§ TESTO FORNITO

──────────

Il “Da-da-um-pa”  della politica italiana

L’Italia s’è desta? No, si è messa le ciabatte perché ormai destarsi non va più di moda. L’Italia si è divisa in due, anche se questa volta non si tratta di destra e sinistra ma di una frattura netta che si avverte tra Palazzo e piazza. Da una parte c’è una politica che dibatte del nulla e dall’altra c’è un Paese che (non) va per conto proprio, osservando con indifferenza queste lavandaie che si accapigliano in cortile sulla marca del detersivo. Nel mezzo si trova tutta una serie di vittime inconsapevoli che si accodano a questa gigantesca farsa improvvisando un compiacente tifo da stadio.

La politica è scomparsa, questi fanno le “signorine buonasera” mica si occupano della res publica: si affacciano in tv, cianciano di giovani, fiducia, battutine, scaramucce, ripresa dietro l’angolo, rimpasto, legge elettorale, riforme e per loro il gioco è fatto, il bambino elettore viene accontentato con la generica promessa e con l’intrattenimento mediatico mandato in onda come fosse un cartone animato. Peccato che il pargolo di cui sopra stia crescendo, stia acquisendo sulla propria pelle coscienza dello sfascio, diventando così più esigente. Non si capisce se si tratti di eccessiva convinzione nelle proprie doti da illusionista, incapacità ciabattona o scollamento dal Paese reale, ma la cialtropolitica questo non lo comprende e si ciondola pigramente scavando un solco enorme tra sé ed il Paese.

──────────

§ IN COSA CONSISTE
Riprendi l'articolo sulla politica italiana dopo la sua ultima frase e proseguilo con lo stesso tono.

§ DATI DISPONIBILI
──────────

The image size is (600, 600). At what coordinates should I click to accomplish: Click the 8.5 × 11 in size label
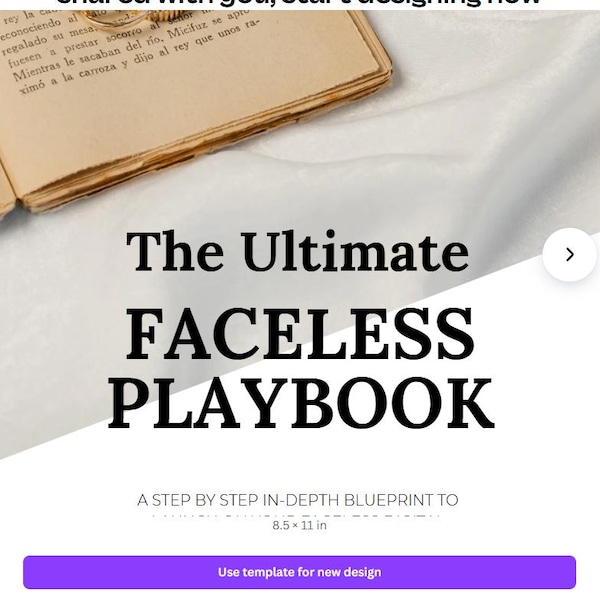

──────────

§ IL RISULTATO
Prendiamo ad esempio la legge elettorale; non pensano costoro che sia giunto il momento di finirla con la storia del modello spagnolo con una spruzzatina di senape, corretto alla svedese e col bacio alla francese? È una priorità? Bene, si faccia perché altrimenti diventa un riempitivo grottesco tra un fallimento di azienda e una puntata di Maria De Filippi. Non si può chiacchierare di debito pubblico in linea con le attese perché non bisogna essere economisti per scoprire che esso è aumentato raggiungendo nel 2013 quota 2.085 miliardi di euro contro i 1.907 miliardi di euro del 2011.

Non solo un aumento secco della massa debitoria ma, come giustamente fatto notare dall’ottimo giornalista economico Luigi Monfredi, per effetto di una strana combinazione tra tassi di interesse sul debito ed inflazione, esso vale anche di più rispetto al 2011, annullando i presunti effetti benefici derivanti dal famoso calo dello spread. Ecco dunque lo spread, quel differenziale che abbiamo ormai imparato a conoscere e sul cui calo il Governo Letta vanta dei meriti. Sarebbe bello chiedere al Premier quale sia precisamente il provvedimento governativo che ha generato questo miracolo anche se conosciamo già la risposta: la fiducia dei mercati derivante dalla stabilità.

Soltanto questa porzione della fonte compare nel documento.